++++ DATA TO PROCESS ++++

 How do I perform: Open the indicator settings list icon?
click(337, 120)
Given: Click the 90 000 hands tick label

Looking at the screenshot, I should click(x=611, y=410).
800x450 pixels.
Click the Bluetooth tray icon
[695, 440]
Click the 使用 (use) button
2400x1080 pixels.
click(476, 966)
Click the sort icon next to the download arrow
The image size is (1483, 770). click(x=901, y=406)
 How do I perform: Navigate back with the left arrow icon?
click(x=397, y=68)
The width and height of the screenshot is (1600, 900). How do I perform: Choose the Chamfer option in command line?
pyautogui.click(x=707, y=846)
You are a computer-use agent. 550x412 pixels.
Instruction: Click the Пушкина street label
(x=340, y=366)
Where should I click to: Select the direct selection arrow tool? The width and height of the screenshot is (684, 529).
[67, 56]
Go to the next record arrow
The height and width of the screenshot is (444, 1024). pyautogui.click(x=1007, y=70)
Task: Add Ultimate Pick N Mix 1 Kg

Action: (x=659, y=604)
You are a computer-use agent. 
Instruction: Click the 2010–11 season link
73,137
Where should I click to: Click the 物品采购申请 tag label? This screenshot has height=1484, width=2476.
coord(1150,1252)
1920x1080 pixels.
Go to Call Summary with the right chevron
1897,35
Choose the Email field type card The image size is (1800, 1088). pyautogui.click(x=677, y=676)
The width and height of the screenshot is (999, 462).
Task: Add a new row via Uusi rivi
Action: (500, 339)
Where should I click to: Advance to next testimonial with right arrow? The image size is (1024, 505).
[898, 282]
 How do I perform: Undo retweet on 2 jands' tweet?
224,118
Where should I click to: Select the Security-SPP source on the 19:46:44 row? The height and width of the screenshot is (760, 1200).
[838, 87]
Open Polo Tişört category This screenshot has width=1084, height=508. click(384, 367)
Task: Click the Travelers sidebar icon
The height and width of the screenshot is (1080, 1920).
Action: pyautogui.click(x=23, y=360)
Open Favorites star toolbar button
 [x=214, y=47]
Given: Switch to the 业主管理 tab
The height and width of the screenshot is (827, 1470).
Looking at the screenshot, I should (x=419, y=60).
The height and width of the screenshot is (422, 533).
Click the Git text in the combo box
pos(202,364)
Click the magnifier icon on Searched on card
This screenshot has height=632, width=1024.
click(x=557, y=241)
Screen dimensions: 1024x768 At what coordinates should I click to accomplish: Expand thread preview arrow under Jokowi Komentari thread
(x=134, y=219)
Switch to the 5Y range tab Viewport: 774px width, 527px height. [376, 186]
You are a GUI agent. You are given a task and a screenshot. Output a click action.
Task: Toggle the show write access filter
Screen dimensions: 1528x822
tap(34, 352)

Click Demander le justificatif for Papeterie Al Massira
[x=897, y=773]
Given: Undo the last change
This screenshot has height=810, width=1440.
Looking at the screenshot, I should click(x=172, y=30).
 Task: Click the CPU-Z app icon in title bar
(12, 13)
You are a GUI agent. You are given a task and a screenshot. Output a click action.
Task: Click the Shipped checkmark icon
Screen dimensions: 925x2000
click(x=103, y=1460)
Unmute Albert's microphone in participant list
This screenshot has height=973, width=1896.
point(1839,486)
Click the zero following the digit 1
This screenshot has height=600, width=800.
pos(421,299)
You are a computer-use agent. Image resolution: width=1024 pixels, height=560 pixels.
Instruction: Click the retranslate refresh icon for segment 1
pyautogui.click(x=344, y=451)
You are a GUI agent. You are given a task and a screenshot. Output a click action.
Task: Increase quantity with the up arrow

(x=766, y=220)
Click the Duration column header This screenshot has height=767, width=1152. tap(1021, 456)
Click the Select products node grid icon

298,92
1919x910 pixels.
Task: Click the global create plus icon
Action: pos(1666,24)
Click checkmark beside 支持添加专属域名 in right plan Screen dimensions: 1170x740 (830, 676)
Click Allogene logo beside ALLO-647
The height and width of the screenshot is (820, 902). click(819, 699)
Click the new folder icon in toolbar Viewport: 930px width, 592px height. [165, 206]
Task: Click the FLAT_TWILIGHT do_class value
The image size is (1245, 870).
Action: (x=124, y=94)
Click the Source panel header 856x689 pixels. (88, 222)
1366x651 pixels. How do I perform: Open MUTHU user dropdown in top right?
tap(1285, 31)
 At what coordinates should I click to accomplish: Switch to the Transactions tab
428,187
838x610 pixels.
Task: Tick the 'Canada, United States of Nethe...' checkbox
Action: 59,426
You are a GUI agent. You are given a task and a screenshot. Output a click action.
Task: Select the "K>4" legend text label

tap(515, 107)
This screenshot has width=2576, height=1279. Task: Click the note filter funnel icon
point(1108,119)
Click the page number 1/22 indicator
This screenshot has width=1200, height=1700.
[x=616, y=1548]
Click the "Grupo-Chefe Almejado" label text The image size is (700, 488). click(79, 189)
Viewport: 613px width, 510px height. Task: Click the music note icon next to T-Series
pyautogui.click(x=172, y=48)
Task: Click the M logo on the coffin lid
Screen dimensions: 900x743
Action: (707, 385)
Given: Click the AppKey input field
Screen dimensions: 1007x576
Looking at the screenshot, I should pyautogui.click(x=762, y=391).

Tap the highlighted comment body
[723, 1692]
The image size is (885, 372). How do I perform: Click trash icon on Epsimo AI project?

++++

→ WHAT IS ASKED
Copy these lines word for word.

→ TASK RESPONSE
 How do I perform: Open the indicator settings list icon?
click(337, 120)
Given: Click the 90 000 hands tick label

Looking at the screenshot, I should click(x=611, y=410).
800x450 pixels.
Click the Bluetooth tray icon
[695, 440]
Click the 使用 (use) button
2400x1080 pixels.
click(476, 966)
Click the sort icon next to the download arrow
The image size is (1483, 770). click(x=901, y=406)
 How do I perform: Navigate back with the left arrow icon?
click(x=397, y=68)
The width and height of the screenshot is (1600, 900). How do I perform: Choose the Chamfer option in command line?
pyautogui.click(x=707, y=846)
You are a computer-use agent. 550x412 pixels.
Instruction: Click the Пушкина street label
(x=340, y=366)
Where should I click to: Select the direct selection arrow tool? The width and height of the screenshot is (684, 529).
[67, 56]
Go to the next record arrow
The height and width of the screenshot is (444, 1024). pyautogui.click(x=1007, y=70)
Task: Add Ultimate Pick N Mix 1 Kg

Action: (x=659, y=604)
You are a computer-use agent. 
Instruction: Click the 2010–11 season link
73,137
Where should I click to: Click the 物品采购申请 tag label? This screenshot has height=1484, width=2476.
coord(1150,1252)
1920x1080 pixels.
Go to Call Summary with the right chevron
1897,35
Choose the Email field type card The image size is (1800, 1088). pyautogui.click(x=677, y=676)
The width and height of the screenshot is (999, 462).
Task: Add a new row via Uusi rivi
Action: (500, 339)
Where should I click to: Advance to next testimonial with right arrow? The image size is (1024, 505).
[898, 282]
 How do I perform: Undo retweet on 2 jands' tweet?
224,118
Where should I click to: Select the Security-SPP source on the 19:46:44 row? The height and width of the screenshot is (760, 1200).
[838, 87]
Open Polo Tişört category This screenshot has width=1084, height=508. click(384, 367)
Task: Click the Travelers sidebar icon
The height and width of the screenshot is (1080, 1920).
Action: pyautogui.click(x=23, y=360)
Open Favorites star toolbar button
 [x=214, y=47]
Given: Switch to the 业主管理 tab
The height and width of the screenshot is (827, 1470).
Looking at the screenshot, I should (x=419, y=60).
The height and width of the screenshot is (422, 533).
Click the Git text in the combo box
pos(202,364)
Click the magnifier icon on Searched on card
This screenshot has height=632, width=1024.
click(x=557, y=241)
Screen dimensions: 1024x768 At what coordinates should I click to accomplish: Expand thread preview arrow under Jokowi Komentari thread
(x=134, y=219)
Switch to the 5Y range tab Viewport: 774px width, 527px height. [376, 186]
You are a GUI agent. You are given a task and a screenshot. Output a click action.
Task: Toggle the show write access filter
Screen dimensions: 1528x822
tap(34, 352)

Click Demander le justificatif for Papeterie Al Massira
[x=897, y=773]
Given: Undo the last change
This screenshot has height=810, width=1440.
Looking at the screenshot, I should click(x=172, y=30).
 Task: Click the CPU-Z app icon in title bar
(12, 13)
You are a GUI agent. You are given a task and a screenshot. Output a click action.
Task: Click the Shipped checkmark icon
Screen dimensions: 925x2000
click(x=103, y=1460)
Unmute Albert's microphone in participant list
This screenshot has height=973, width=1896.
point(1839,486)
Click the zero following the digit 1
This screenshot has height=600, width=800.
pos(421,299)
You are a computer-use agent. Image resolution: width=1024 pixels, height=560 pixels.
Instruction: Click the retranslate refresh icon for segment 1
pyautogui.click(x=344, y=451)
You are a GUI agent. You are given a task and a screenshot. Output a click action.
Task: Increase quantity with the up arrow

(x=766, y=220)
Click the Duration column header This screenshot has height=767, width=1152. tap(1021, 456)
Click the Select products node grid icon

298,92
1919x910 pixels.
Task: Click the global create plus icon
Action: pos(1666,24)
Click checkmark beside 支持添加专属域名 in right plan Screen dimensions: 1170x740 (830, 676)
Click Allogene logo beside ALLO-647
The height and width of the screenshot is (820, 902). click(819, 699)
Click the new folder icon in toolbar Viewport: 930px width, 592px height. [165, 206]
Task: Click the FLAT_TWILIGHT do_class value
The image size is (1245, 870).
Action: (x=124, y=94)
Click the Source panel header 856x689 pixels. (88, 222)
1366x651 pixels. How do I perform: Open MUTHU user dropdown in top right?
tap(1285, 31)
 At what coordinates should I click to accomplish: Switch to the Transactions tab
428,187
838x610 pixels.
Task: Tick the 'Canada, United States of Nethe...' checkbox
Action: 59,426
You are a GUI agent. You are given a task and a screenshot. Output a click action.
Task: Select the "K>4" legend text label

tap(515, 107)
This screenshot has width=2576, height=1279. Task: Click the note filter funnel icon
point(1108,119)
Click the page number 1/22 indicator
This screenshot has width=1200, height=1700.
[x=616, y=1548]
Click the "Grupo-Chefe Almejado" label text The image size is (700, 488). click(79, 189)
Viewport: 613px width, 510px height. Task: Click the music note icon next to T-Series
pyautogui.click(x=172, y=48)
Task: Click the M logo on the coffin lid
Screen dimensions: 900x743
Action: (707, 385)
Given: Click the AppKey input field
Screen dimensions: 1007x576
Looking at the screenshot, I should pyautogui.click(x=762, y=391).

Tap the highlighted comment body
[723, 1692]
The image size is (885, 372). How do I perform: Click trash icon on Epsimo AI project?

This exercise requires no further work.